In order to go from one ERC-20 to another, you have to go through two contracts, ERC-20 token 1 to ETH then from ETH to ERC-20 token 2.
Since everything is on-chain, the price of the token may shift by the time the transaction of your swap is included in a block. So Uniswap allows you to provide limits and deadlines for swaps.
V2
Exchanges now allow liquidity pools for arbitrary pairs of ERC-20s (before it was only ETH and ERC-20).
Uniswap introduces a price oracle that allows people to estimate the time-weighted average price of the swaps over a given time interval. This helps prevent market manipulation, an example of this being when someone changes the liquidity in the pool right before a derivatives contract reads the current price of the pool.
Flash swaps allow traders to receive assets and use them elsewhere before paying them back in a single transaction.
Uniswap added the option to turn on a 0.05% protocol fee for themselves. This could have cost more gas for each swap, but they avoided this by minting liquidity tokens to themselves anytime an LP deposits or withdraws money.
We now have meta transactions. People can transfer their pool shares off-chain without paying gas fees. They can do this by signing a message off-chain that says the transfer happened. Then, someone can bring this transaction on-chain by calling the
permit
function with their signed message.This version moved from Vyper to Solidity as the main programming language.
V3
LPs have the option to use concentrated liquidity. This provides them granular control over the price ranges to which their capital is allocated. There are “positions” that represent the price ranges in which the LPs liquidity is available.
Because of concentrated liquidity, fees are no longer added uniformly to everyone. LPs receive a fee for a swap depending on if their liquidity was active when the swap happened. Therefore, fees are no longer added to the overall liquidity of the pool and instead sit in a separate pool.
There are now multiple fee tiers. Each pool can charge 0.05%, 0.30%, or 1%.

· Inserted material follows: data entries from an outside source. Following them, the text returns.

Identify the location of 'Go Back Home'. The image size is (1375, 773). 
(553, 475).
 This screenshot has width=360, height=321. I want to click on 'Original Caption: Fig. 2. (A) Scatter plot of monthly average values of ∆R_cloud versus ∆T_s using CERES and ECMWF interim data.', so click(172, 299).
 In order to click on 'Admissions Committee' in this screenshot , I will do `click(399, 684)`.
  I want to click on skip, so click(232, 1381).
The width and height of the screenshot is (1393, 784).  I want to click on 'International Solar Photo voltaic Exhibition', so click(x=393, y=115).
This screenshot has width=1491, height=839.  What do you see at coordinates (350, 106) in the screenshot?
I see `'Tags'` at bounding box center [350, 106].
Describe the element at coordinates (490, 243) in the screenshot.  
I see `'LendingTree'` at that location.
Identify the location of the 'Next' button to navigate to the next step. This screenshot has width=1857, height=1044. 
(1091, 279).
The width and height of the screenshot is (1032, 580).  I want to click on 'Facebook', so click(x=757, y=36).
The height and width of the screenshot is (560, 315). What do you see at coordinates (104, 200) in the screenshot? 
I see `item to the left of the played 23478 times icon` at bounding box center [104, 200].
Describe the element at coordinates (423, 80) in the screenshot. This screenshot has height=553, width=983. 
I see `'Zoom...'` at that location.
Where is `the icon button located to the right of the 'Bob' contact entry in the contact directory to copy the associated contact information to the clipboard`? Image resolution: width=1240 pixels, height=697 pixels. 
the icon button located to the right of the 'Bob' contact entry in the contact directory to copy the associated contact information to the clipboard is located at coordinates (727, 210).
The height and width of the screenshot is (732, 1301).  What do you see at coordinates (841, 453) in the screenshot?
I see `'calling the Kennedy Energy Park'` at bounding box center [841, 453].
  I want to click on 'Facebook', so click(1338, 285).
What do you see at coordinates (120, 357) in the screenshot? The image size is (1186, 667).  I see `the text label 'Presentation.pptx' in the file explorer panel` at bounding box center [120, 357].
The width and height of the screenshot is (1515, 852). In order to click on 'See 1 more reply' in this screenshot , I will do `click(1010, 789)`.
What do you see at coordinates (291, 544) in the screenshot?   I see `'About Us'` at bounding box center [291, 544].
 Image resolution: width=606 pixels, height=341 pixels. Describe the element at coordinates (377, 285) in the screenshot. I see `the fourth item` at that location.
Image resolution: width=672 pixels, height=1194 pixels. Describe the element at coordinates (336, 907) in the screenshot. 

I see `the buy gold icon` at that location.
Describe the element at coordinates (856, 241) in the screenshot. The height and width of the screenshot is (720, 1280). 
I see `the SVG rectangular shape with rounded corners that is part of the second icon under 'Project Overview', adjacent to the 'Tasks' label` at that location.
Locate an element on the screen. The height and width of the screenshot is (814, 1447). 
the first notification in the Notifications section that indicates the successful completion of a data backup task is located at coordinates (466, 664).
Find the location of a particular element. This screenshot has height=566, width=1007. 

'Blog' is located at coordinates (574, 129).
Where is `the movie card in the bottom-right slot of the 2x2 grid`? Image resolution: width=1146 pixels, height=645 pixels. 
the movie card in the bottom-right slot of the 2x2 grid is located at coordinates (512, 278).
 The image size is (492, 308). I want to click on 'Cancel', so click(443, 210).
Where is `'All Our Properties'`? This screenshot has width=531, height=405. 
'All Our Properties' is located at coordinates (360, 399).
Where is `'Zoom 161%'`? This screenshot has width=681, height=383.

There were improvements to the historical price oracle. People can query recent price changes, whereas before, it was the responsibility of the user to store historical price changes. They also use the geometric mean now to store the price changes, which allows them to save space on how much information they need to store (I might dedicate an article to this in the future). Finally, there is an oracle for volume too.
V4
Uniswap added Hooks. You can write custom code for your liquidity pool that is executed before or after predetermined pool actions.
Uniswap is now a singleton contract. Before, Uniswap used a factory contract to create new exchanges. Now, there is a single contract that holds all the pools.
Uniswap introduced flash accounting. In complicated multi-hop swaps, we want to accumulate changes to pools and apply them once at the end of the transaction. Before, Uniswap applied each intermediate transaction independently, potentially costing more gas.
There’s support for native ETH.
Thanks for reading! Hope this helps.